▶ Requirement A: According to the passage on medicine men and magic, where do the Kamba pray and sacrifice in times of drought?
▶ Requirement B: Write out the stretch of the passage on medicine men and magic from "Presumably the concept" through "easier to follow.", word for word.

It is considered impossible that a medicine man should maintain a real standing and the absolute faith of the people by mere trickery. Still less is it likely that a charlatan would have so much self-confidence as Kamiri, and therefore one is driven to the conclusion that a man such as Kamiri must repeatedly have proved himself to be right in his detection. The most successful practices in this respect will always be such as work automatically, and the more one sees of noted medicine men the more one inclines to the idea that many of their powers are neither trickery nor mystery, but are simply due to the nervousness or to the mental effect upon the victim or patient.
Kithege was asked if he had any other ways of [[191]]proving the man’s innocence or guilt, and he immediately expressed his readiness to try another test. Asked what he would do, he announced his intention of taking the man’s eye out, and on being stopped he volunteered to put a venomous snake round the man’s neck. Unfortunately both of these experiments entailed more risk than the confidence of the observer would permit, although the suspected man seemed to have no apprehensions as to the danger he was running. [[192]]
[1] A Syrian superstition quoted in “Religion of the Semites,” p. 443, deals with a ceremony to rid gardens of caterpillars, and in that, one of the insects is bewailed and buried and the caterpillars then disappear. [↑]
CHAPTER IV
MISCELLANEOUS MAGICAL PRACTICES
Rain Magic (Ukamba).—The Kamba have no medicine men who specialise in rain-making, and in times of drought they pray and sacrifice at the ithembo, or local shrine, in the manner already described. Some people, however, pretend that by means of a certain medicine they can make rain pass by and not fall at a particular place. The ingredients of this are kept very secret and are only known to a few people. It is a black powder and is placed in the palm of the hand and blown in the direction of the rain storm. Some is also placed in the horn of an antelope and stuck in a tree. It is addressed as follows: “You are now a man and are placed here to keep the rain away; if you fail you stay out here in the rain and I will not take you back into the house, but throw you away into the bush.”
Presumably the concept is that by these means a human, or perhaps anthropomorphic spirit, having the power of averting rain, is bottled up in the horn by the potent medicine, or it may be that the spirit is supposed to be in the medicine itself. It is a pity we do not know what the medicine is composed of, as the reasoning might be the easier to follow.

▶ Entries provided:

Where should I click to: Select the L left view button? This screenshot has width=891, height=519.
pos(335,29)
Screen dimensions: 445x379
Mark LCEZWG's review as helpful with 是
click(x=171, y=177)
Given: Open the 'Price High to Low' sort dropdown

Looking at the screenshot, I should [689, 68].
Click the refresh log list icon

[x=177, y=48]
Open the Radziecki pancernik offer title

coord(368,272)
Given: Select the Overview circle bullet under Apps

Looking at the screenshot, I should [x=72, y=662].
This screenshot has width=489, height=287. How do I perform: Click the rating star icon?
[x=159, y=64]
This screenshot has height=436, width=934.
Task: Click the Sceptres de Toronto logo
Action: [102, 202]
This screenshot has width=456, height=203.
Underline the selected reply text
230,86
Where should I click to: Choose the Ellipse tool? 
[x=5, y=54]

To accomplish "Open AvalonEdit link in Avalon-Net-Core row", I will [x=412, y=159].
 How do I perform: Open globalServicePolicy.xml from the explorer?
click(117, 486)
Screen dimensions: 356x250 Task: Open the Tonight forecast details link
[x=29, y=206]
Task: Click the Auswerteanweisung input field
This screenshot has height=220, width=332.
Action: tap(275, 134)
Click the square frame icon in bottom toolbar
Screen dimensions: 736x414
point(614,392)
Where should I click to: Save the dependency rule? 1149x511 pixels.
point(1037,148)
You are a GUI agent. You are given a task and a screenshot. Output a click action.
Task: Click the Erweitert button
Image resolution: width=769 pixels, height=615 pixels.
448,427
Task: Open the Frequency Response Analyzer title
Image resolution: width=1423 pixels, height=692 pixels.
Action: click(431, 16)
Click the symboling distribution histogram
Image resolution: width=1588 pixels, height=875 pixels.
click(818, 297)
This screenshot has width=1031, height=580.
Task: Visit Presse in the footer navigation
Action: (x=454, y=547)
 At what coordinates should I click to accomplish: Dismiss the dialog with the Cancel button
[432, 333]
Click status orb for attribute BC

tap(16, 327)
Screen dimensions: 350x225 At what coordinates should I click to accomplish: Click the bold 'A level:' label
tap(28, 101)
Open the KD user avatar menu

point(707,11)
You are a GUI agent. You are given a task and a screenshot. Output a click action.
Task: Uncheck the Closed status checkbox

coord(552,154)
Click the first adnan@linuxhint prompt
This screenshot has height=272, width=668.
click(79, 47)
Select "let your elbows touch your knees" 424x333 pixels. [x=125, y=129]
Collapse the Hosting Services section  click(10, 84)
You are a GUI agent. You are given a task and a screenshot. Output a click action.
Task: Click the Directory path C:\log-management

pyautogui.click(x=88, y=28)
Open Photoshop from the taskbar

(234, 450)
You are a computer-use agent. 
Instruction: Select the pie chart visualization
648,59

▶ Exercise answer A: At the ithembo, or local shrine.

▶ Exercise answer B:
Presumably the concept is that by these means a human, or perhaps anthropomorphic spirit, having the power of averting rain, is bottled up in the horn by the potent medicine, or it may be that the spirit is supposed to be in the medicine itself. It is a pity we do not know what the medicine is composed of, as the reasoning might be the easier to follow.